Im Dienste des Klimas

Die bayerische Metropole hat als eine der letzten großen deutschen Städte am 1. Oktober die Umweltzone innerhalb des Mittleren Rings eingerichtet. Wie in anderen Städten auch verkünden am Eingang dieser Zonen Schilder, daß Kraftfahrzeuge ohne rote, gelbe oder grüne Plakette nicht weiterfahren dürfen. Zu diesem Zweck wurden allein in München 337 Schilder aufgestellt, deutschlandweit dürften es in vielen Städten zigtausend der teuren Straßenverkehrssymbole sein.
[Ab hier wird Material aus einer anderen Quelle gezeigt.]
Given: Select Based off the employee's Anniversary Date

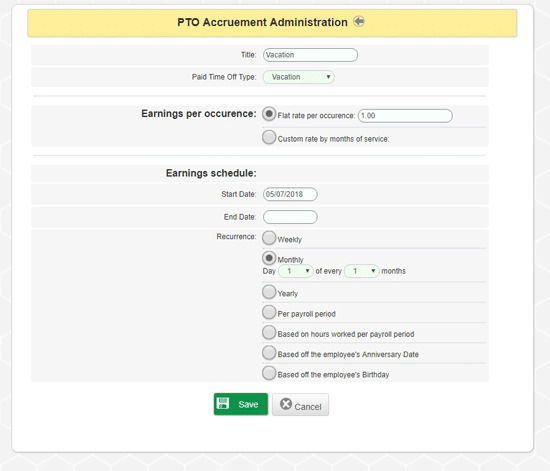Looking at the screenshot, I should tap(269, 353).
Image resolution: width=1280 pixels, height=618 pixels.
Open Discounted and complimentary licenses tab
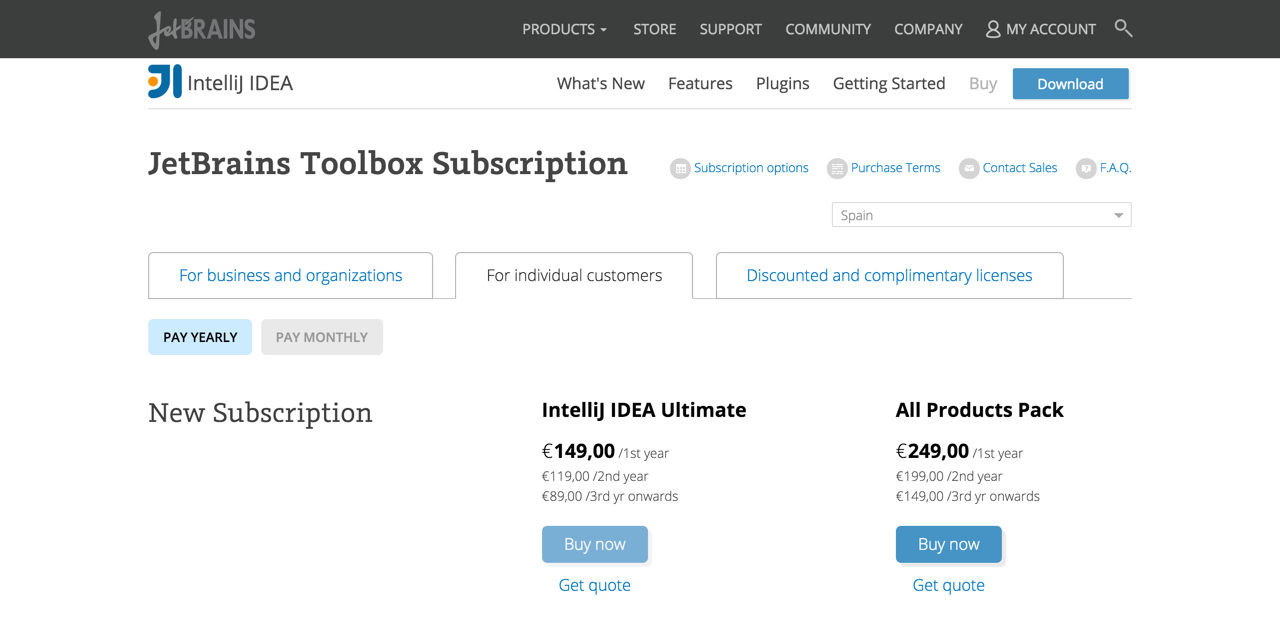click(x=889, y=275)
Im Gegensatz zu den Eingangsschildern haben die exakt genauso oft plazierten Hinweise, die ein Ende der Umweltzone verkünden, jedoch wenig Informationswert — praktisch „gleich Null“, findet der FDP-Fraktionschef im Münchner Rathaus, Michael Matter. „Diese Schilder sind völlig verrückt“, klagt er in der Münchner tz. Ein Informationswert gelte höchstens für denjenigen, der illegal ohne Umweltplakette in die Stadt gefahren ist. „Der weiß jetzt, daß er keinen Strafzettel mehr zu befürchten hat. Dafür kosten die Schilder aber dann doch zuviel.“ Der Amtsschimmel will das nicht einsehen: „Wenn man eine verkehrsrechtliche Maßnahme ankündigt, muß man auch ihr Ende mitteilen“, teilt die zuständige Behörde mit. Ein Verzicht auf die grau-weißen Tafeln wäre demnach ein „juristischer Formfehler“. Außerhalb Münchens ist diese sinnlose und teure Schildaeske übrigens nirgends hinterfragt worden — vielleicht ein erster Kollataralschaden der drohenden Klimakatastrophe.